Businesses demand loanable funds because A. households charge a much higher rate of interest than the going rate of interest in the loanable funds market. B. loanable fund interest rates are always lower than the rate of return on their new investments. C. firms need to borrow funds so that they can pay the wage costs and other recurring expenses of the business. D. firms need to borrow funds for new​ projects, such as building new factories or carrying out new research projects.

D

The financial system of a country is important for​ long-run economic growth because A. people can increase their wealth very quickly under a healthy financial system. B. most firms rely on their own retained earnings and do not use the financial system. C. firms that use the financial system predominantly are being reckless. D. firms need the financial system to acquire funds from households.

D

With the decrease in the equilibrium quantity of loanable​ funds due to a decrease in supply, the quantity of saving _________ and the quantity of investment ______ .

decreases, decreases

When business taxes​ increase, the equilibrium interest rate _______ and the equilibrium quantity of loanable funds ________. What will be the effect of an increase in business taxes on the quantity of investment by firms and the​ economy's capital stock in the​ future? A. The quantity of investment will decrease and the​ economy's future capital stock will decrease. B. The quantity of investment will increase and the​ economy's future capital stock will increase.

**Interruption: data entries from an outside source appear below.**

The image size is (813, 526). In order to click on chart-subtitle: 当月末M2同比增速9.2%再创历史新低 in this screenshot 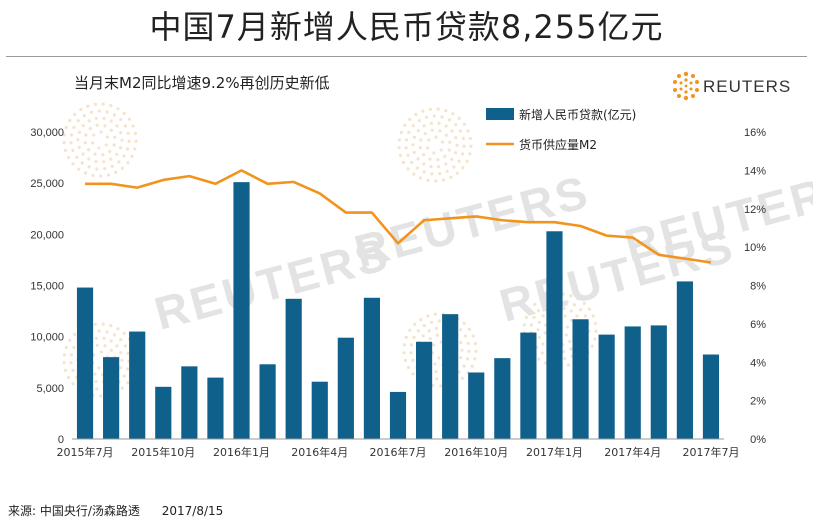, I will do `click(202, 83)`.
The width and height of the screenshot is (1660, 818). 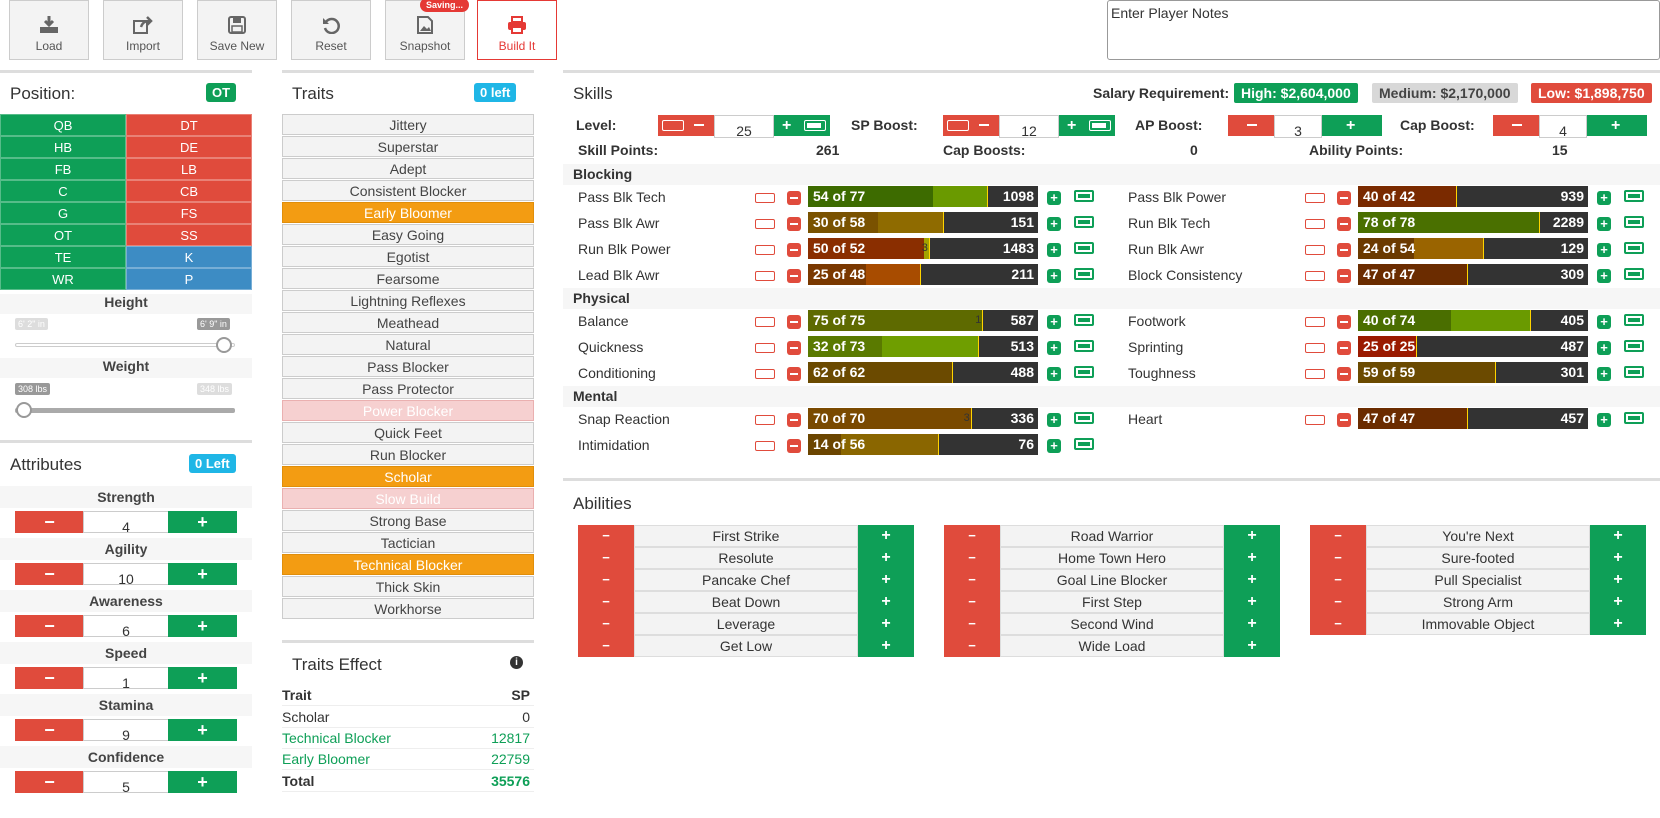 What do you see at coordinates (408, 366) in the screenshot?
I see `trait-pass-blocker: Pass Blocker` at bounding box center [408, 366].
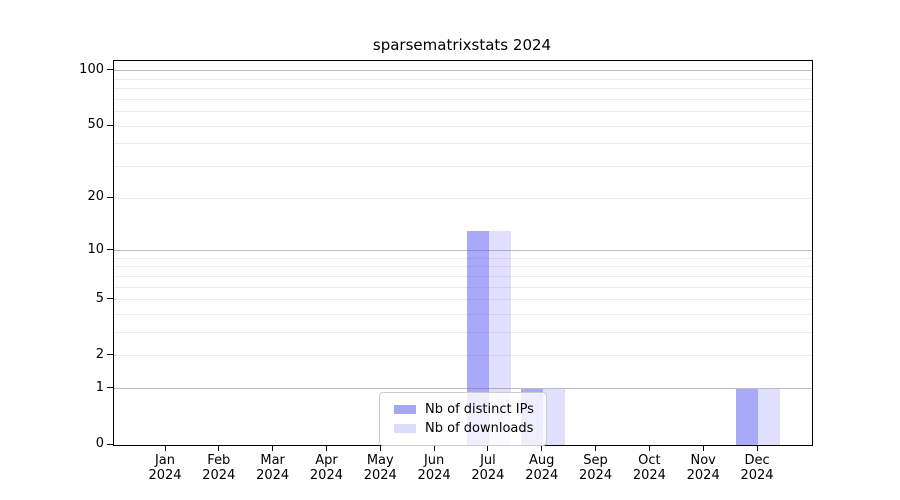  Describe the element at coordinates (100, 387) in the screenshot. I see `y-tick-label: 1` at that location.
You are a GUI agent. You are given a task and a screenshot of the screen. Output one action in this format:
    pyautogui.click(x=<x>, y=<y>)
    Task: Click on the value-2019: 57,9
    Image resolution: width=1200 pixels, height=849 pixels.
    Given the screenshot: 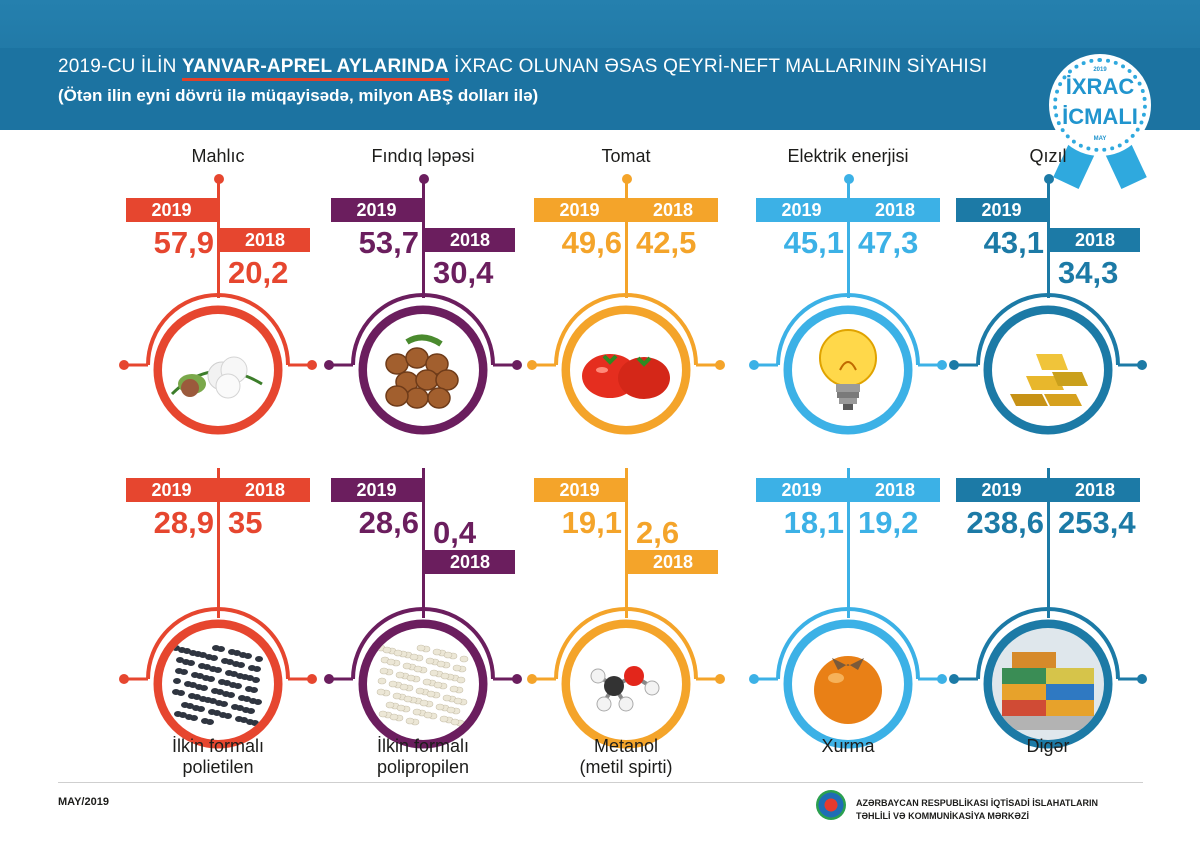 What is the action you would take?
    pyautogui.click(x=184, y=242)
    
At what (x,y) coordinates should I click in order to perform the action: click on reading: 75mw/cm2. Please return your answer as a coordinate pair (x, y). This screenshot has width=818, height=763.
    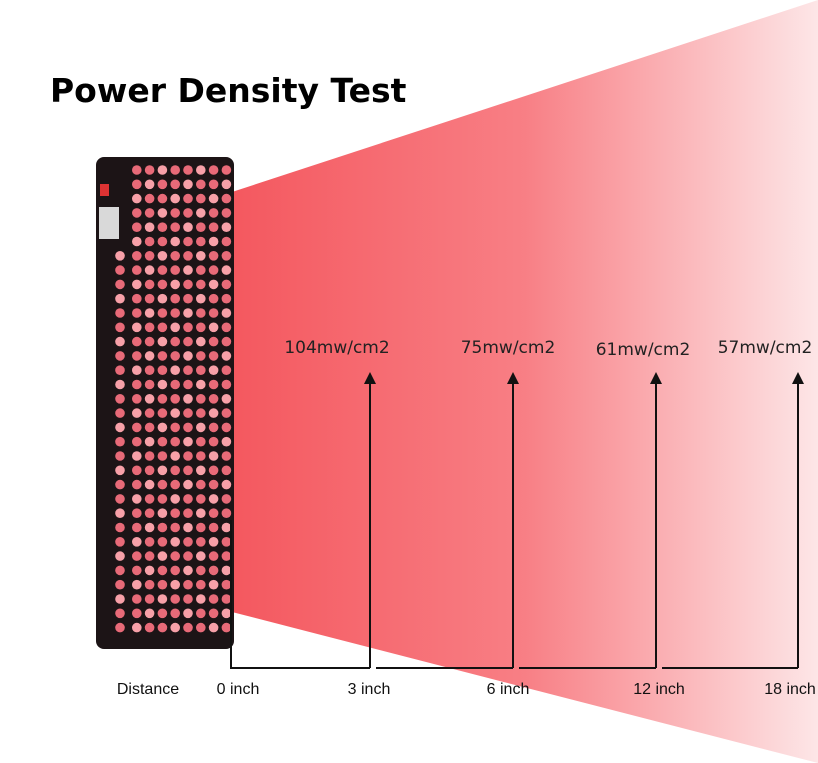
    Looking at the image, I should click on (508, 348).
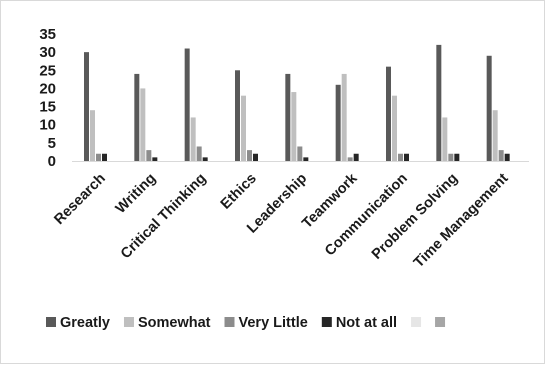  I want to click on bar-research-very-little, so click(98, 157).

C. The quantity of investment will decrease and the​ economy's future capital stock will increase. D. The quantity of investment will increase and the​ economy's future capital stock will decrease.

decreases, decreases, A

A federal budget surplus ________ the equilibrium interest rate and _________ the quantity of loanable funds. If the federal government runs a budget​ surplus, A. saving will decrease but investment will increase. B. both saving and investment will decrease. C. saving will increase but investment will decrease. D. both saving and investment will increase.

decreases, increases, D

It is essential for economic growth that _____ have access to adequate sources of​ funds, because otherwise _____ will not be able to invest in capital, adopt new technologies, and expand. (one answer)

firms

Assuming that other factors that affect the demand and supply of loanable funds remain the​ same, as a result of the larger budget​ deficit, the equilibrium real interest rate _________ and the equilibrium quantity of loanable funds ______. .

increases, decreases

A flow of funds from savers to borrowers through financial intermediaries such as banks is ________ finance, while a flow of funds from savers to firms through financial​ markets, such as the New York Stock Exchange is ______ finance.